Many young children are ready to learn environmental directions, such as "above," "over," and "behind," and develop navigation ideas such as "front," "back," "going for ward," and "turning." To foster this learning, help children represent these concepts on simple maps. For instance, ask children to use masking tape and help you mark a path from the door to the wastebasket. Then, work together to create a map of your path. You can take photographs of the door and the wastebasket and together decide where to glue each one on a large sheet of paper. Then look for and list the items that appear along the path, such as a table and easels. Together, illustrate each on the map in its appropriate place. Children can also use unit blocks and various props and toys around the room to create visual maps of sections of the class, the whole classroom, or your outdoor play area. As children get the hang of map making, some may want to work on more complicated maps.
What's Your Perspective?
Provide opportunities for children to explore perspective. Take some photographs of your school building from various perspectives and leave them out for children to look at and think about. Choose a few play structures outside and take pictures of each from varying perspectives. Mix the photographs up and let children sort them by structure. Encourage each child to draw another child's block structure from various views. Post the drawings so children can observe and compare. You might also take pictures of the structures from various perspectives and challenge children to find the viewpoint from which each photograph was taken.
Can You Find It?
Hold simple outdoor scavenger hunts so children can practice giving and following directions and clues.

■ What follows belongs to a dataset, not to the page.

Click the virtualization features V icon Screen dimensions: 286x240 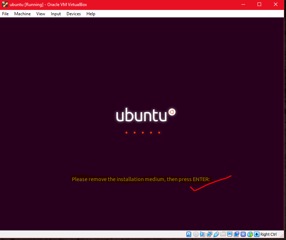tap(243, 234)
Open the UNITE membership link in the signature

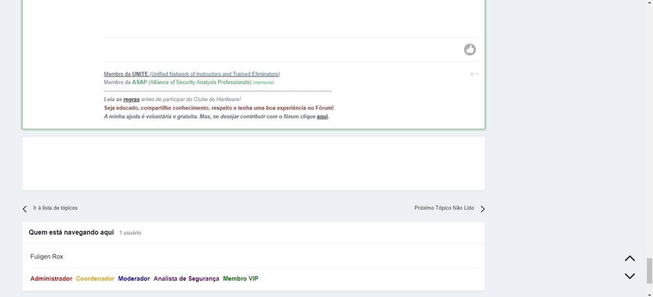pos(191,74)
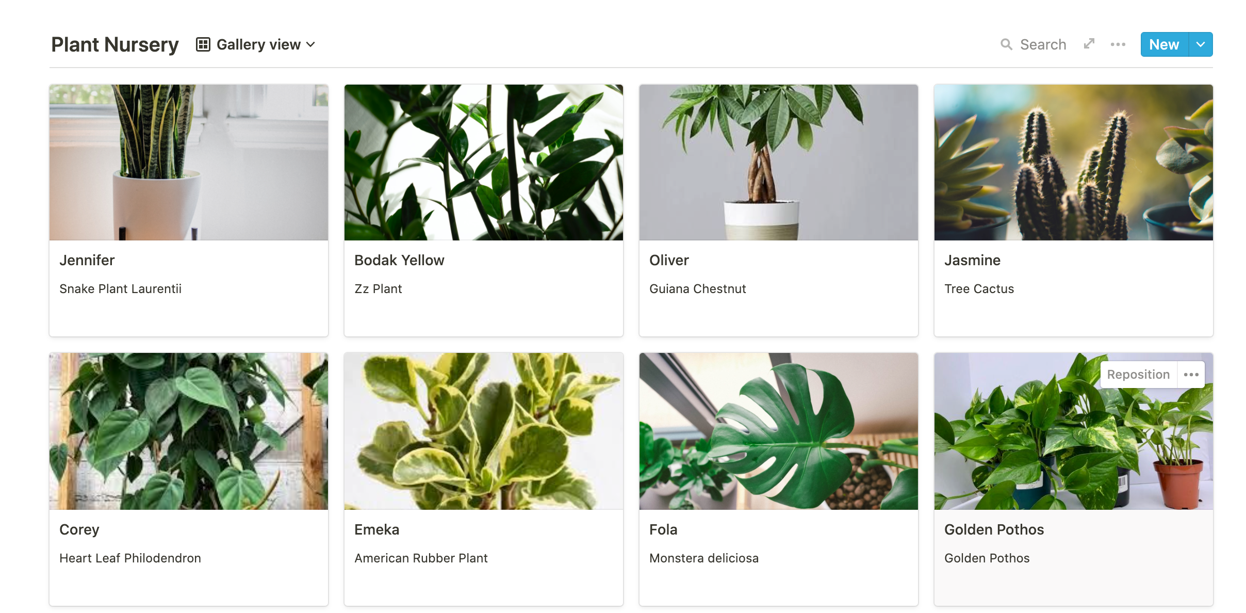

Keep in mind: Geometric ideas are being taught all around us. Materials in toy stores, teacher supply stores, and catalogs, as well as programming on TV, attempt to teach children about shapes. As you seek out resources, look for those that introduce children to a wide variety of shapes, not just triangles, rectangles, and squares. Show varied examples of each shape.
Geometry can be the most fun and the most natural mathematics to explore with preschoolers, building on their existing strengths as they learn about the structure of shapes and space. But we must all keep in mind that children learn these ideas most effectively through active engagement with toys, blocks, puzzles, manipulatives, drawings, computers - and you!